| Document |
···
Living in a quiet place with almost no light pollution, I have been introduced to, and come to savor, night walks.
Occasionally with the iPhone flashlight guiding my way, but most times not, night walks are a time for learning a thing or two or three about what lies up above from a thoughtful, knowledgeable companion, and an invitation to a walking meditation.
I have never kept track of the moon as intently as I have this year. I’ve noticed its position in relation to my home, to the river, to the mountains, to my moving car, to my physical self, to my spiritual self…
The blood moon of last fall while I was rushing around and hardly ever breathing in New York was a passing elevator conversation that I hardly recall. The supermoon of the last few nights was not.
I just came from a yoga class where the instructor concluded by offering up that the supermoon is associated with feelings of gratitude and abundance. Gratitude for our selves and accepting that we are enough. Gratitude for feeling supported by and supportive of those who you love. Gratitude for blankets and hot water and good health.
···
| Data to use |
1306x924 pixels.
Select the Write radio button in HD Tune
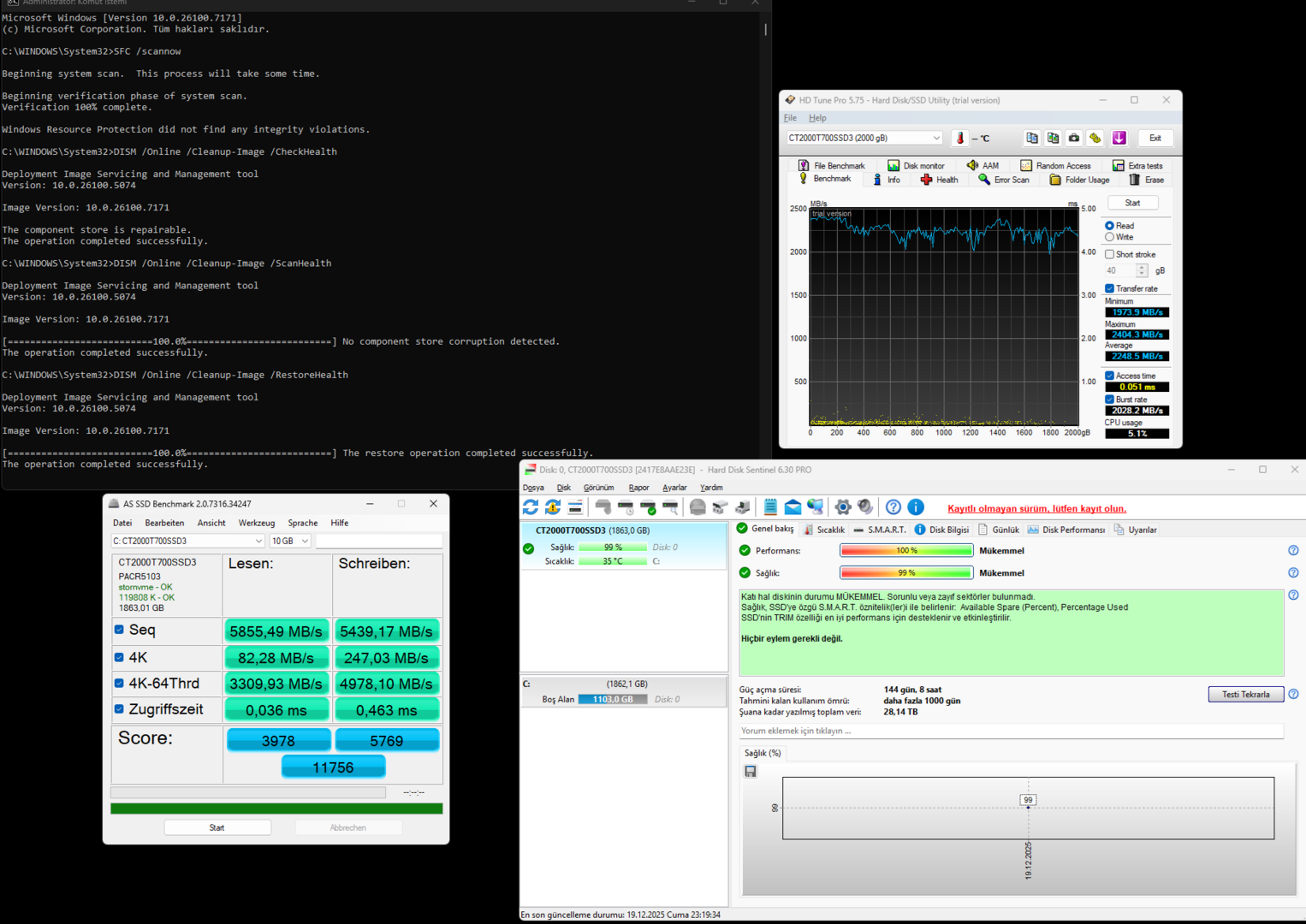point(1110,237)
···
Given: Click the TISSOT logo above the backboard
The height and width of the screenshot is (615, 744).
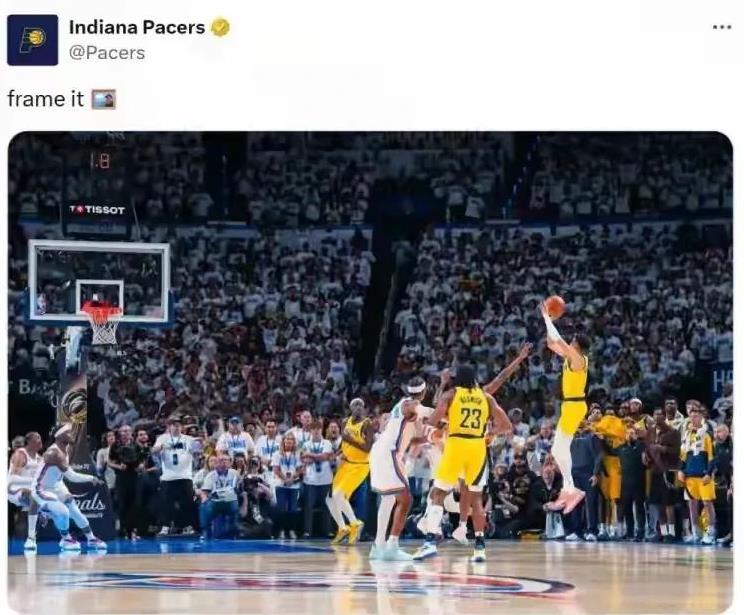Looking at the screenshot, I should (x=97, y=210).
···
| Direction A |
Translate this sentence from the text on night walks into French: "I have never kept track of the moon as intently as I have this year."
| Direction B |
Lay out the part of the records that opens with the line containing "Given: Click the" and closes with the line containing "Looking at the" as a JSON list of strings, one string per line. Leave the pictures out.

| Expected output A |
Je n'ai jamais suivi la lune aussi attentivement que cette année.

| Expected output B |
[
  "Given: Click the TISSOT logo above the backboard",
  "The height and width of the screenshot is (615, 744).",
  "Looking at the screenshot, I should (x=97, y=210)."
]